Provided passage -
▼
Finally I’m starting my blog / retrospective / epitaph? No can’t say epitaph because I’m not dead and intend doing a lot more work before I reach that state.
A few drawings have survived in a rather tatty state, and here I spot the beginnings of my love of paper in that the tonal qualities of the drawings were achieved by progressive layering of tracing paper. Even the drawings were constructed in a sculptural fashion, so it's bizarre that after leaving college I didn’t do another sculpture for 43 years.
A year later I was awarded the Italian State Scholarship (9 months in Venice) which was wasted extensively but had a great and memorable time. However something must have penetrated my subconscious other than wine because on my return found a focus, and I started working in a sustained manner on drawings and paintings, dark moody impossible landscapes, multiple sequential works which never quite became animations.
▲
Work task 1 -
Answer these questions about the artist's blog retrospective:
(a) How were the tonal qualities of the surviving drawings achieved?
(b) For how many years after leaving college did the writer go without making another sculpture?
(c) What award came a year later, and how long did it last?
Work task 2 - Write the next part of the artist's blog retrospective, picking up right after its last sentence.

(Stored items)
▼
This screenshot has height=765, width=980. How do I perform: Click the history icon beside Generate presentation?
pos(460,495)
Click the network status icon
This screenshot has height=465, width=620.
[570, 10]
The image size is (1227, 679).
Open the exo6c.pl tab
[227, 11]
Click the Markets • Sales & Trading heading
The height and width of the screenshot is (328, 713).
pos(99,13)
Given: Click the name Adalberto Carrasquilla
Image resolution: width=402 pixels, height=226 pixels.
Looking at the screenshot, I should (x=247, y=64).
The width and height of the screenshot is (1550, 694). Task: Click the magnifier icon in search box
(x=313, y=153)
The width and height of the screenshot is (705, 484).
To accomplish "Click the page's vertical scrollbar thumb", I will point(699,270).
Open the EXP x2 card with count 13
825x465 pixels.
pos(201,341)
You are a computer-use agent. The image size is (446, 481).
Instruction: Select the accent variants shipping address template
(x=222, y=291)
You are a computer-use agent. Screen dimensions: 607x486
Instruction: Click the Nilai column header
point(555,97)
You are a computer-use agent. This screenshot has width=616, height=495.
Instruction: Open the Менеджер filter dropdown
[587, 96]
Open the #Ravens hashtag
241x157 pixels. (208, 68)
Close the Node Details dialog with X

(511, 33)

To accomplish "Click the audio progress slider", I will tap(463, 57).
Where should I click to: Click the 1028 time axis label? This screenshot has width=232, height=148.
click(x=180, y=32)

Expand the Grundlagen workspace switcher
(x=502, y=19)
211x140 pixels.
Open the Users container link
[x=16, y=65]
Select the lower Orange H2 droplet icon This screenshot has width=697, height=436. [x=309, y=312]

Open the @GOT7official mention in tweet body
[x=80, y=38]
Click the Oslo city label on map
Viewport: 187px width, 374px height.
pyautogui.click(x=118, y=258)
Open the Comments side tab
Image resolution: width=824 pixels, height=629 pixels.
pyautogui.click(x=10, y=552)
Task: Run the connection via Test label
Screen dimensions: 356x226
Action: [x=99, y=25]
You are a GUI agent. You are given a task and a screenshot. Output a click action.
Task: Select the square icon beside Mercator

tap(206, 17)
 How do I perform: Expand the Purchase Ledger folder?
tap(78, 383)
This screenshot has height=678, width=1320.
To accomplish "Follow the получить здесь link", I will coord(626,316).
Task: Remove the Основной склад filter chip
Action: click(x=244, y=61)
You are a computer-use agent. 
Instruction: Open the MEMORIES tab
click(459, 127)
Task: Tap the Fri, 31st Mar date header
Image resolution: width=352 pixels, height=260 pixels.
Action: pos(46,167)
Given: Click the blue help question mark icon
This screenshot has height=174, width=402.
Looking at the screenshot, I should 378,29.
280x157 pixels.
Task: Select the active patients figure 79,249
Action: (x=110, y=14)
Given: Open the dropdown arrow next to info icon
▲
Task answer 1 -
(a) Through progressive layering of tracing paper.
(b) 43 years.
(c) The Italian State Scholarship, which lasted 9 months in Venice.

Task answer 2 -
During this time, for 3 days a week, I was working for the Borough of Tower Hamlets, London as craft teacher in a day care centre (technically the title was Art Therapist, but let’s be honest here…….). The other 4 days were spent working on paintings and drawings in a bedsit in Kentish Town, the work getting bigger and the space getting smaller. I was also painstakingly painting blends and knew there had to be an easier and better way of doing it. I thought maybe silkscreen printing could be a possibility, and enrolled at the Camden Institute, NW5 (it’s now a French lycée) to learn the subject, was lucky to have a fantastic teacher, Ingrid Greenfield, who gave me the knowledge and free rein to become obsessed with and consumed by the process. Within 6 months I had taken all my holidays from my job and finally resigned in order to devote as much time as I could to screen printing.
The work on the right is my second silkscreen print (1974). I haven’t a record of the first which was simply a blended sphere on a blended background, which proved my instinct to be correct, screenprint was much better way of expressing my ideas.